Situazione interessante che genera una domanda interessante: chi è responsabile della raccolta di questo consenso? È il proprietario del sito o il servizio di terze parti il cui codice fa effettivamente il tracking?

Nel primo caso, devi aspettare per un'approvazione esplicita da parte del visitatore prima di eseguire le funzionalità di Google Analytics. E improvvisamente non si tratta più solo aggiungere una riga di codice JavaScript al tuo sito.

Nel secondo caso, non fai nulla di molto diverso da prima (aggiungi la riga di JS e basta). Ma adesso lo script deve lanciare un'interfaccia per richiedere il consenso prima di operare qualsiasi tracciamento. Se così fosse, Google Analytics passerebbe dunque da essere qualcosa di invisibile ad essere qualcosa che impatta direttamente l'esperienza utente del sito.

Usiamo Google Analytics come esempio perché è molto diffuso e tutti lo conoscono. Ma questa dinamica si applica a tutti gli script di terze parti come i bottoni di condivisione (facebook, twitter etc) e, ovviamente, alla pubblicità.

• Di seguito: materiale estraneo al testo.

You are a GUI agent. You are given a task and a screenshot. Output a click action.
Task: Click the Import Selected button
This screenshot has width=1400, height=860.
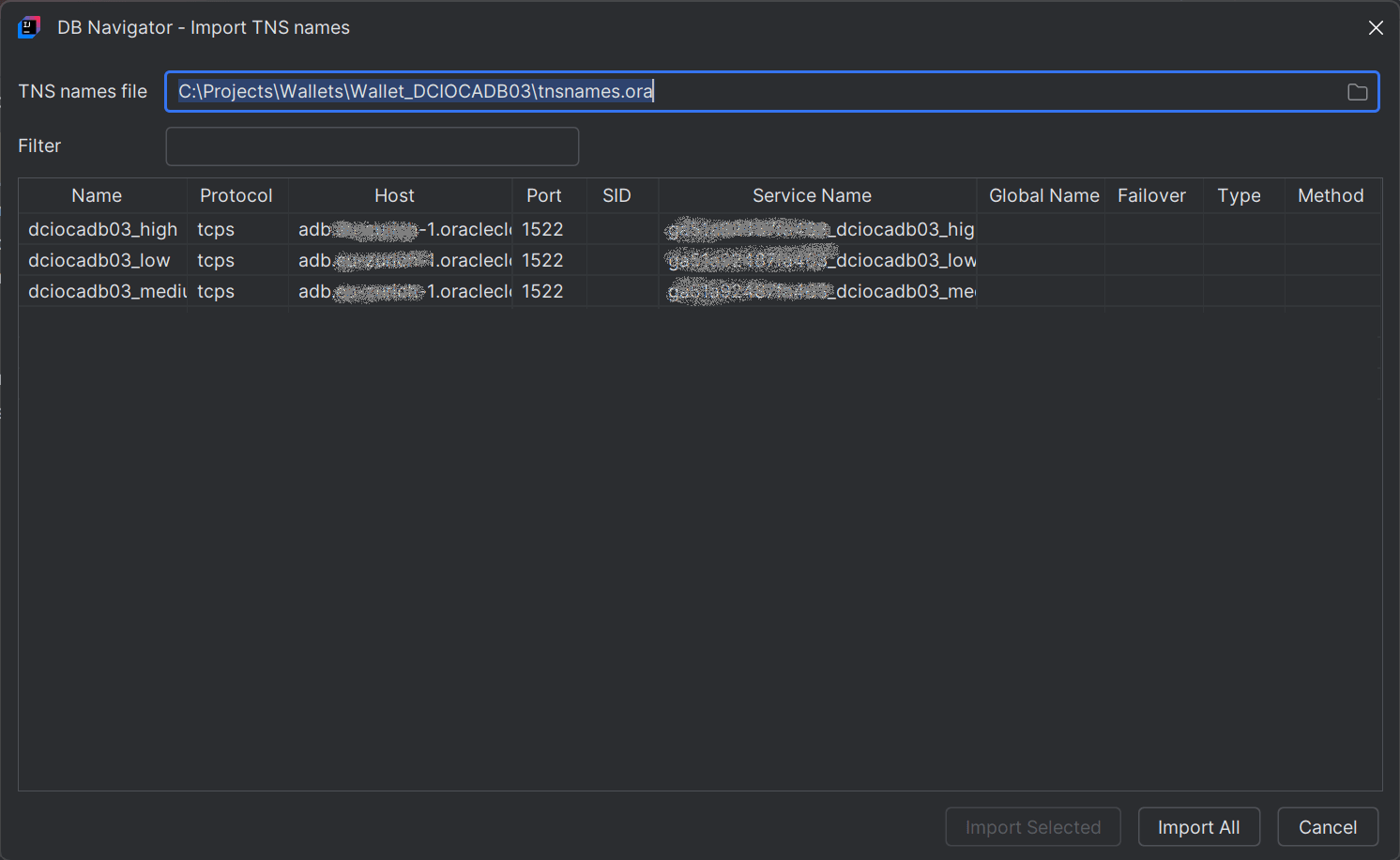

In particolare, nel caso della pubblicità, la questione diventa ulteriormente spinosa. Molto spesso infatti il proprietario del sito non ha idea di chi sia fisicamente a fare il tracking; molti siti usano servizi intermediari (sai, i siti non sono ancora abbastanza rallentati dalle pubblicità, mettiamoci dentro qualche offerta just-in-time per aiutare). Quindi può essere presente la richiesta di consenso per utilizzare il servizio intermediario, ma non quella per chi - alla fine dei conti - mostra effettivamente la pubblicità.
E in tutto questo, ovviamente, i tuoi utenti non avranno idea di cosa stanno realmente accettando.

Ne vedremo delle belle. In un modo o nell'altro un altissimo numero di siti che usano Google Analytics, video embeddati di Youtube, commenti Facebook, tweet, pubblicità di terze parti, saranno potenzialmente afflitti da questa GDPR.

Sembra quasi che sorvegliare in maniera così onnipresente tutto ciò che fanno le persone sul web non sia stata poi una così grande idea.